4.2. Nach § 69 Z 1 BVergG 2006 muss die Eignung - und damit auch die wirtschaftliche und finanzielle Leistungsfähigkeit - im offenen Verfahren spätestens zum Zeitpunkt der Angebotsöffnung vorliegen. Das bedeutet zwar nicht, dass Unternehmer nicht aufgefordert werden können, nachträglich erforderliche Nachweise vorzulegen bzw. vorgelegte Bescheinigungen zu vervollständigen (diese Möglichkeit ergibt sich bereits aus § 70 Abs. 4 BVergG 2006). Es ist in diesem Fall aber zu unterscheiden, ob im maßgeblichen Zeitpunkt die Leistungsfähigkeit als solche gefehlt hat und somit ein unbehebbarer Mangel vorlag oder ob es bloß am Nachweis der - im maßgeblichen Zeitpunkt an sich bereits bestehenden - Leistungsfähigkeit gemangelt hat und somit nur ein behebbarer Mangel vorlag (vgl. dazu das hg. Erkenntnis vom 11. November 2009, Zl. 2009/04/0203, mwN, bzw. das - zur inhaltsgleichen Rechtslage nach dem Bundesvergabegesetz 2002 ergangene - hg. Erkenntnis vom 24. Februar 2010, Zl. 2005/04/0253). Im Fall des Nachreichens von Unterlagen ist daher zu prüfen, ob der Aussagewert dieser Unterlagen darin besteht, dass der betreffende Bieter schon zum Zeitpunkt der Angebotsöffnung die erforderliche (hier:) wirtschaftliche und finanzielle Leistungsfähigkeit besessen hat und sie nunmehr lediglich bescheinigt.

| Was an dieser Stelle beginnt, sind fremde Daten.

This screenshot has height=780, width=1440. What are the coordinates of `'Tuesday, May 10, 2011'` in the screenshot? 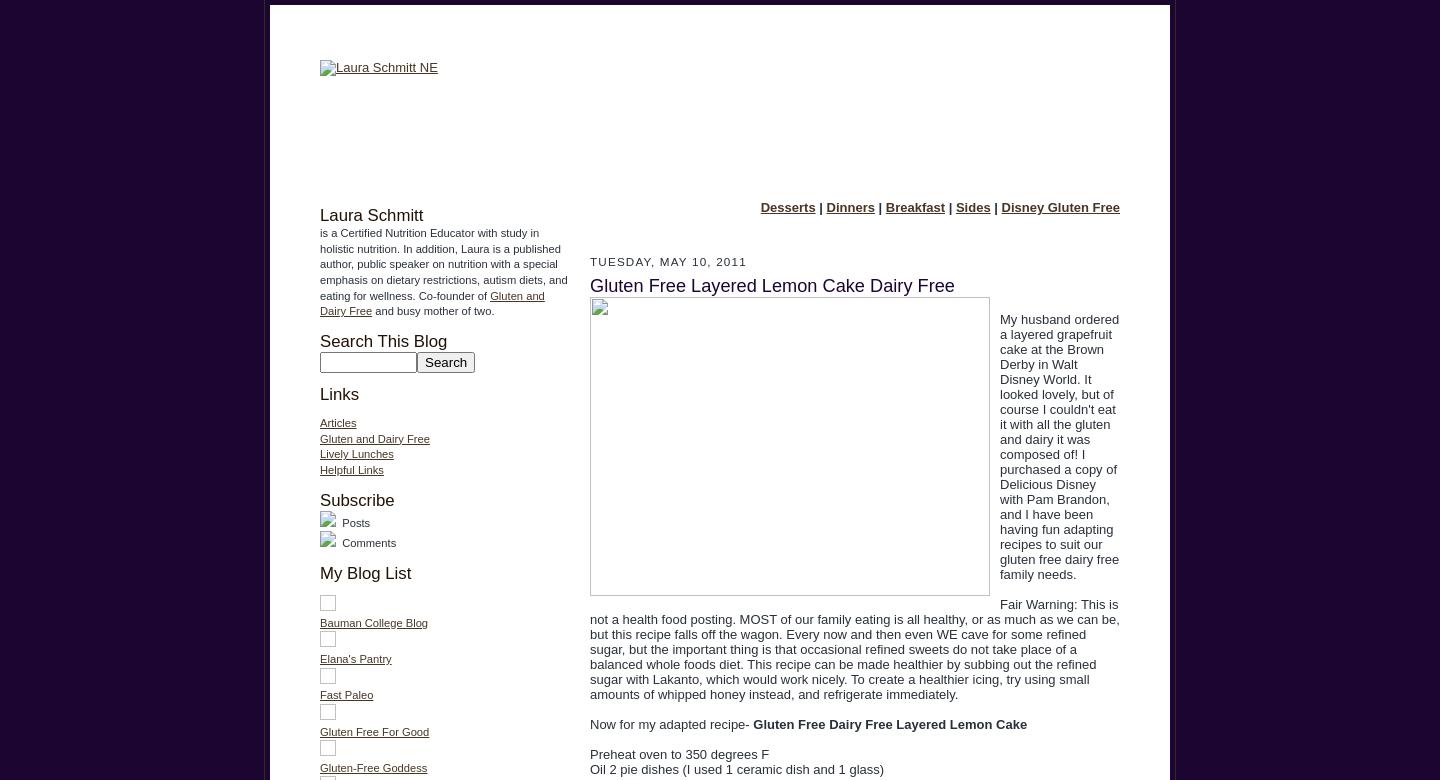 It's located at (668, 261).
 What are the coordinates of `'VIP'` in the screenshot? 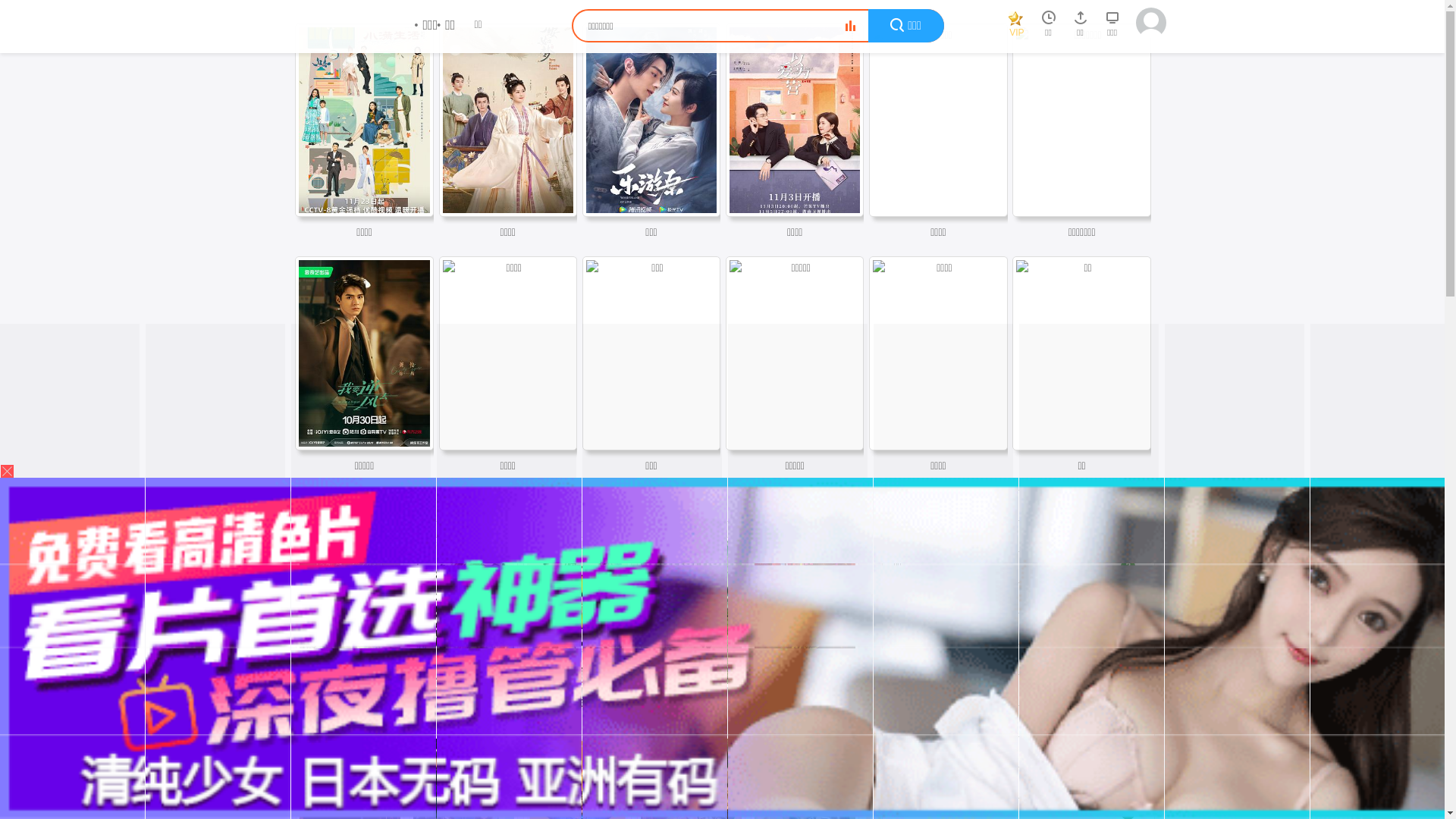 It's located at (1015, 27).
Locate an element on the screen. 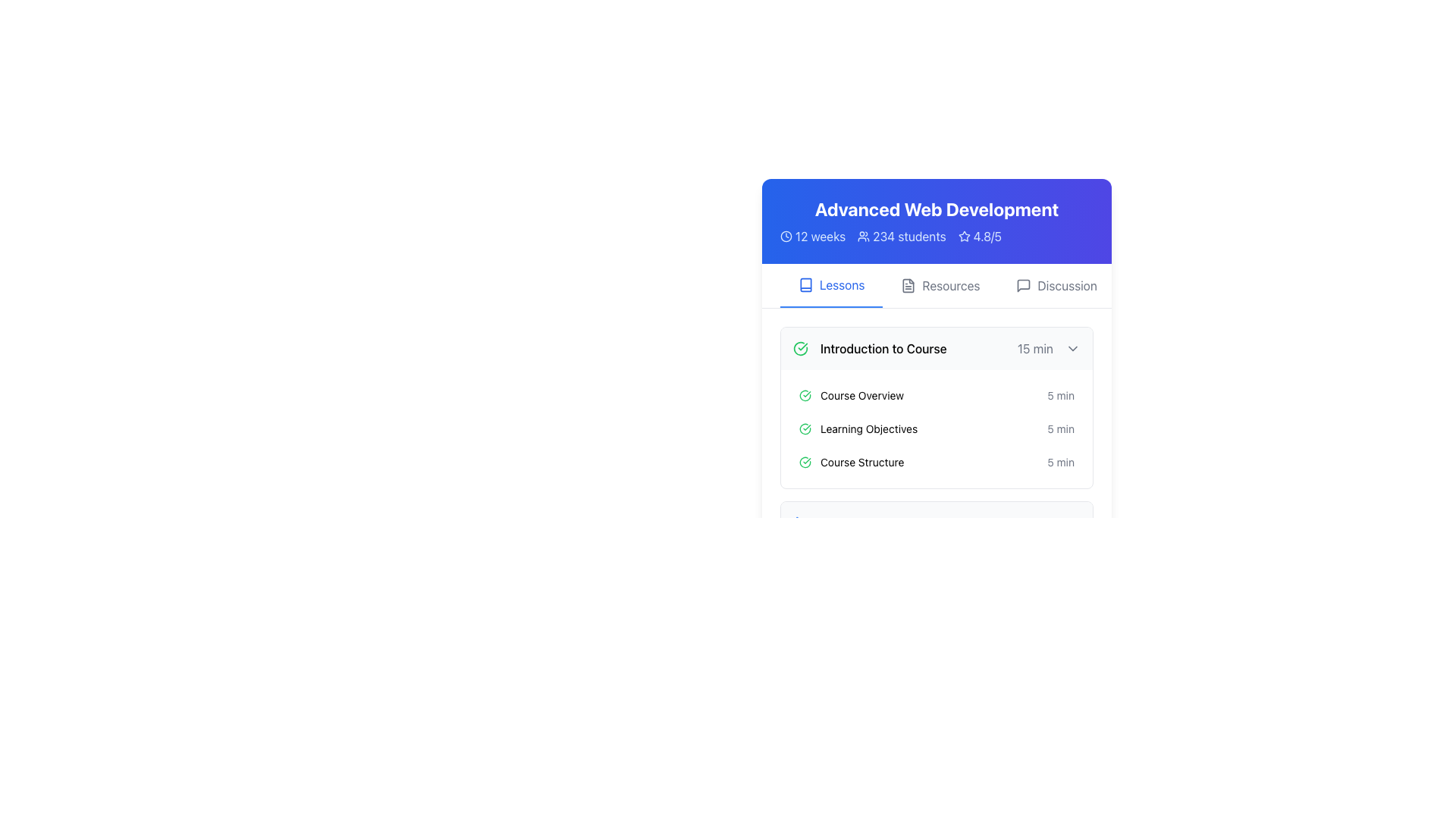 Image resolution: width=1456 pixels, height=819 pixels. the static text element displaying '234 students' next to an icon of multiple user silhouettes on a blue background, located in the second position among three pieces of information under the course title is located at coordinates (902, 237).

4.3. Ausgehend davon ist der Behörde anzulasten, dass sie für die Frage des Vorliegens der wirtschaftlichen und finanziellen Leistungsfähigkeit zu Unrecht auf den Zeitpunkt der Zuschlagsentscheidung abgestellt hat. Dem angefochtenen Bescheid lässt sich auch nicht entnehmen, dass (bzw. allenfalls auf Grund welcher Annahmen) die Behörde die Leistungsfähigkeit der R GmbH als bereits im Zeitpunkt der Angebotsöffnung gegeben angesehen hat.

4.4. Somit hat die Behörde Spruchpunkt 1. des angefochtenen Bescheides mit Rechtswidrigkeit des Inhaltes belastet, sodass dieser gemäß § 42 Abs. 2 Z 1 VwGG aufzuheben war. Es erübrigt sich daher, auf das weitere Beschwerdevorbringen einzugehen.

5. Da der Ersatz der Pauschalgebühren gemäß § 19 Abs. 5 des Tiroler Vergabenachprüfungsgesetzes 2006 (im Folgenden: Tir VNPG 2006), LGBl. Nr. 70 idF LGBl. Nr. 17/2010, vom zumindest teilweisen Obsiegen des Antragstellers abhängt, fällt mit der Aufhebung des Spruchpunktes 1. des angefochtenen Bescheides auch die Entscheidungsgrundlage für den Spruchpunkt 2. weg.

6. Soweit sich die Beschwerde auch gegen Spruchpunkt 3. des angefochtenen Bescheides richtet, war sie gemäß § 42 Abs. 1 VwGG abzuweisen, weil die einstweilige Verfügung gemäß § 12 Abs. 4 Tir VNPG 2006 spätestens mit der Entscheidung des unabhängigen Verwaltungssenates über den Antrag auf Nichtigerklärung außer Kraft tritt und nach ständiger hg. Rechtsprechung (vgl. das zum Wiener Vergaberechtsschutzgesetz 2007 ergangene Erkenntnis vom 9. April 2013, Zl. 2011/04/0207, mwN) auch im Falle der Aufhebung dieses Bescheides nicht wieder auflebt.

7. Die Entscheidung über den Aufwandersatz beruht - gemäß § 79 Abs. 11 letzter Satz VwGG sowie § 3 Z 1 der VwGH-Aufwandersatzverordnung 2014, BGBl. II Nr. 518/2013 idF der Novelle BGBl. II Nr. 8/2014 - auf den §§ 47 ff VwGG iVm § 1 der VwGH-Aufwandersatzverordnung 2008, BGBl. II Nr. 455.